SMR

So I’ve been going through the tests making them work again.

I’m currently working on SMR.

Having not touched the SMR code for some time I come back to it fresh – and I have perceived what I think is a design flaw. Not a bug, it works, but, well, maybe it doesn’t work very well when load is high.

The core issue with SMR is knowing when it’s safe to advance the generation counter. Each SMR instantiation maintains a generation counter, which begins at 0, and when an allocation is submitted to SMR (to be returned when it is safe to reuse or free, i.e. when no thread could possibly access it) it is assigned the value at that time of the generation counter.

When the generation counter has advanced by *two* more than the value in an allocation (I can’t remember why two, offhand – there is a vital reason for it, or there was at any rate, as I initially had it set to one, and that was a bug; I realised why and changed it to two) then it is safe to be reused.

Now, the design flaw is this : to advance the generation counter, the user calls an SMR function, which checks for certain criteria (I’ll come to that in just a mo) and if they are satisfied, the generation counter is advanced.

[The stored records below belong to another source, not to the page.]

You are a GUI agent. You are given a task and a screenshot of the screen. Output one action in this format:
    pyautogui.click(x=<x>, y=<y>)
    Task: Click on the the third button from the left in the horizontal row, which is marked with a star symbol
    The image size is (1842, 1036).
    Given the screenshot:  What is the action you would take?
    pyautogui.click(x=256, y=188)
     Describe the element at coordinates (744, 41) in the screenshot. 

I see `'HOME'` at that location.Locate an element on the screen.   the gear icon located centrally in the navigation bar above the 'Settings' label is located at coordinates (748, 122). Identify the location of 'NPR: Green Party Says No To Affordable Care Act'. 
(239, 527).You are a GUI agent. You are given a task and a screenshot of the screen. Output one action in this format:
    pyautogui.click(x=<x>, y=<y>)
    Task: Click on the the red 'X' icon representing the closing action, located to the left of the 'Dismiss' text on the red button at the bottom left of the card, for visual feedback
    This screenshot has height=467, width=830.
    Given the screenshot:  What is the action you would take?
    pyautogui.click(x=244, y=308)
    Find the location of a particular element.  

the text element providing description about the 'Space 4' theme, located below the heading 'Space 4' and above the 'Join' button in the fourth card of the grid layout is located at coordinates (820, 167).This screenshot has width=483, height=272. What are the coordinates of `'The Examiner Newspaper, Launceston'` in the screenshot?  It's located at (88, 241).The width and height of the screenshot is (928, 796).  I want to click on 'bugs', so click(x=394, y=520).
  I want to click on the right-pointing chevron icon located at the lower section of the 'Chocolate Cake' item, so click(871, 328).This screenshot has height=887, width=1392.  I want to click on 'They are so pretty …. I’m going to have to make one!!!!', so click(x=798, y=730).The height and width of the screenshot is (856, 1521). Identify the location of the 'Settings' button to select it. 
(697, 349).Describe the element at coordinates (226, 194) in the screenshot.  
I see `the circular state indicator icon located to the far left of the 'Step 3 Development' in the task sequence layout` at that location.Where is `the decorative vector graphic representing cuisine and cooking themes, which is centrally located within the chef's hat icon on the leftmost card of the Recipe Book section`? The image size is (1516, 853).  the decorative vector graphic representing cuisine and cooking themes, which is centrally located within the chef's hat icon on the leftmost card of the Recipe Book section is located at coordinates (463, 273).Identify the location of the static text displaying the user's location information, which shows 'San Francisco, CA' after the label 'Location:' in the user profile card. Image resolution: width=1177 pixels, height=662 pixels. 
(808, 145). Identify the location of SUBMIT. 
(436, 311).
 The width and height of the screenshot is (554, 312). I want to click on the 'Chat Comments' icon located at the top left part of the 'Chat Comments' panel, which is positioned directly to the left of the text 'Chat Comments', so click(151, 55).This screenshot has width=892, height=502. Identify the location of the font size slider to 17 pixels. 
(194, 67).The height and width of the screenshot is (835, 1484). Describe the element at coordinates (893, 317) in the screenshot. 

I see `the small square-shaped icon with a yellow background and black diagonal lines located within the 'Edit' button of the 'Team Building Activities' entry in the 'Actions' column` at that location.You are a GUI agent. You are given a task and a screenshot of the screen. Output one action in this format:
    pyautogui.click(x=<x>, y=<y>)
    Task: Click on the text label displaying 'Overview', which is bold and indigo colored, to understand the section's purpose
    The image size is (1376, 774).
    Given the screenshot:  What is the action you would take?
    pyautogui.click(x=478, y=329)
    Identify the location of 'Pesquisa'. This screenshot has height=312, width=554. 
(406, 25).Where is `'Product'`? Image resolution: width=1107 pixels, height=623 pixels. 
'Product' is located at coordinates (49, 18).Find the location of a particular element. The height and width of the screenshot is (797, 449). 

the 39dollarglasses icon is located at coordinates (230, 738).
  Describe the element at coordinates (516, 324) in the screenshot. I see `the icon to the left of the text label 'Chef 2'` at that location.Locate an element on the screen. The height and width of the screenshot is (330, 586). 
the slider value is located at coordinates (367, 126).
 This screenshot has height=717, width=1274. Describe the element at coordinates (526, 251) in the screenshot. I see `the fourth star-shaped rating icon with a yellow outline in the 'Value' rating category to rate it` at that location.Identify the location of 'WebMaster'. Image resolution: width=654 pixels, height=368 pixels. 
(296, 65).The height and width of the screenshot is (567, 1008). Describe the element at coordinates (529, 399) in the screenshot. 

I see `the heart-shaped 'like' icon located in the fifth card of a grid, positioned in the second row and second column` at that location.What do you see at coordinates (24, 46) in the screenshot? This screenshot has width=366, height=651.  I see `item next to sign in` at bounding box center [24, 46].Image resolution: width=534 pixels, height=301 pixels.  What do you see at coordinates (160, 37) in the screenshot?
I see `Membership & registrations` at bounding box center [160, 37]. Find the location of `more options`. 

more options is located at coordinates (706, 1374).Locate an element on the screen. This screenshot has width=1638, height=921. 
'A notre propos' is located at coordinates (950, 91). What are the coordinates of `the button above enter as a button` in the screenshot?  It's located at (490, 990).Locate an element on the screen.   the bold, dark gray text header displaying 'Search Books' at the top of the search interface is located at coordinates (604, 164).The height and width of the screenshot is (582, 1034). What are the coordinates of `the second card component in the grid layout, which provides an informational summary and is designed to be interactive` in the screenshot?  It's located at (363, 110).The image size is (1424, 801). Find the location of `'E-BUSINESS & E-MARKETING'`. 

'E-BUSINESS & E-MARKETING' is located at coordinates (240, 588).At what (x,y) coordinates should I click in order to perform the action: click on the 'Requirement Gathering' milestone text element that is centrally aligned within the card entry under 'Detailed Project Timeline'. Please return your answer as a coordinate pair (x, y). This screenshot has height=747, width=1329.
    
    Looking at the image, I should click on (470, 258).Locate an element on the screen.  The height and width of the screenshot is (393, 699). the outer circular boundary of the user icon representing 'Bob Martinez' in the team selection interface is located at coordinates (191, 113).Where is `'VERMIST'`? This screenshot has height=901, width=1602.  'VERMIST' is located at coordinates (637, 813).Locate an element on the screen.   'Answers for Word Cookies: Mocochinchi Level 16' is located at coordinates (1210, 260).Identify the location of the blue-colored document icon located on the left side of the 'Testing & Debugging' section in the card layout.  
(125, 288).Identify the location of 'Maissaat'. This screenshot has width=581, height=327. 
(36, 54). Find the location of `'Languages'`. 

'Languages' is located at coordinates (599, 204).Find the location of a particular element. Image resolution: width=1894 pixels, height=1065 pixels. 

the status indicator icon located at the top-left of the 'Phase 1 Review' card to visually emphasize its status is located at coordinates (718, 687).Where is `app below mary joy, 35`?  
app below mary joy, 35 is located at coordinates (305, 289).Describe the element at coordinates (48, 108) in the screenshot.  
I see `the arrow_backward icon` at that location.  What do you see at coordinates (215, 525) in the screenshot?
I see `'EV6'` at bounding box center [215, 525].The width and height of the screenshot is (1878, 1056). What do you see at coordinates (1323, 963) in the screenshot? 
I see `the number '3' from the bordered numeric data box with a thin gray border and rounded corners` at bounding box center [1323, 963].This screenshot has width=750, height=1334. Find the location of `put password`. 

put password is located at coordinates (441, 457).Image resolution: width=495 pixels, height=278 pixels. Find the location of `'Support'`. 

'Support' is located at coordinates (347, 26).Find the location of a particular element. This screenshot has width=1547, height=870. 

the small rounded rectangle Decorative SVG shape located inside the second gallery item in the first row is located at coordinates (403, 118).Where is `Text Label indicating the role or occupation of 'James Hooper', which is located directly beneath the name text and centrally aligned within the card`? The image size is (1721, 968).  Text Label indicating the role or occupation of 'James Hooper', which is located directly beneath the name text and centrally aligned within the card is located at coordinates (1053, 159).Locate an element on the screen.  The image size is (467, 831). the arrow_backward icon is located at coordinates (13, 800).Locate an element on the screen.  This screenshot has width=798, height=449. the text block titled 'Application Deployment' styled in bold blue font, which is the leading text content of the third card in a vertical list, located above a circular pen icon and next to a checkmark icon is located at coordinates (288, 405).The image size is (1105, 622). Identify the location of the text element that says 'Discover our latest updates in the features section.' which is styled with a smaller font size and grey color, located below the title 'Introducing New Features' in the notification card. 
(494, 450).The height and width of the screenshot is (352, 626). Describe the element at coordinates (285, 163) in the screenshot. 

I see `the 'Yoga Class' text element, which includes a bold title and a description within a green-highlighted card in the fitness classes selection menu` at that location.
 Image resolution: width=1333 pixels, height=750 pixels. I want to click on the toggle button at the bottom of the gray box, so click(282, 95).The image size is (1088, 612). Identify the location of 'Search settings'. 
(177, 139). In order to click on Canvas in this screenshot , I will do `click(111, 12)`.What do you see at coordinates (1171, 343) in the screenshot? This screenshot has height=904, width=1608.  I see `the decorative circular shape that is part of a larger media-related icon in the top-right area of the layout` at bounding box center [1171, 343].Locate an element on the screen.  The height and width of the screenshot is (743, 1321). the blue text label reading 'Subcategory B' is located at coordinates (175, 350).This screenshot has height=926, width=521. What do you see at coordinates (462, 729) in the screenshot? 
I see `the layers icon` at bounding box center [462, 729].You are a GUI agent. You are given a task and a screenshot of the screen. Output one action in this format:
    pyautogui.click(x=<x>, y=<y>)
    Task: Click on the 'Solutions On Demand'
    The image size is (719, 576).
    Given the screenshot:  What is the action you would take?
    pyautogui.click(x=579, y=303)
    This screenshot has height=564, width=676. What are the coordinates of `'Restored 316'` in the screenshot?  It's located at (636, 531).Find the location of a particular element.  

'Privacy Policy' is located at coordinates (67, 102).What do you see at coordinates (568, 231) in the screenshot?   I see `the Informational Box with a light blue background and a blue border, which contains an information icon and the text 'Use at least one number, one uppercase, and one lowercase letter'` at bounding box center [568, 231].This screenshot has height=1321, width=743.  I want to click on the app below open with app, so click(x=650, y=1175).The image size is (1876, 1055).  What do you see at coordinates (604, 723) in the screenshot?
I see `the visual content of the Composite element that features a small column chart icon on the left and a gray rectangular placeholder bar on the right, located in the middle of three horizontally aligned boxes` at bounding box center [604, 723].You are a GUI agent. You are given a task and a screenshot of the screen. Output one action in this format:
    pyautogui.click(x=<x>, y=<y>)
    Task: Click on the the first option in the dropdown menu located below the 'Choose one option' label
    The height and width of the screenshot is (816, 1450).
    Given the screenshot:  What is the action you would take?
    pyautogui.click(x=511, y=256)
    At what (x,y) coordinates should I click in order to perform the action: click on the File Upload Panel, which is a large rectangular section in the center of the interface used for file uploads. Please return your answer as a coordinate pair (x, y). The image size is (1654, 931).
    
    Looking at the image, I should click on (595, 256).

Remember here we’re checking for the possibility of a thread accessing an element which has already been by one thread submitted to SMR for reuse – i.e. that thread has emerged from a read section holding the element, having removed it probably from a data structure, and wants it to be re-used. The problem SMR is solving is that other threads might be engaged at that very moment in lock-free work and hold pointers to that element. We need all threads to be known to have exited their read sections (the code which does lock-free work) or to have been idle.

The critera are that since the last call to this function, all threads have either been idle (which is to say, not entered a read section – i.e. have done no lock-free work), or have entered and then exited a read section. If however any thread is currently IN a read section, then it could be it holds a pointer to this allocation.

So the problem is this – if the data structure is very busy, and there are many threads, some threads will always or almost always be in a read section. We never get to advance the generation counter!

A solution which comes to mind is this : each thread in its per-thread SMR state keeps track of the number of tiems it has entered and exited a read section. It also keeps a copy of the values of those counters from when the user last checked to see if the generation counter could be advanced.

This way even if we have lots of busy threads, we can still advance the generation counter, becuse we can see *how often each thread has exited a read section*. So even if many threads are currently IN a read-section, we can still know it’s safe to advance the ccounter.

So now I have more work to do – in the sense that I need to make the current SMR pass it tests again (which is itself already quite improved since the benchmark app was working), get the benchmark app running again, benchmark, then make these changes, then benchmark again.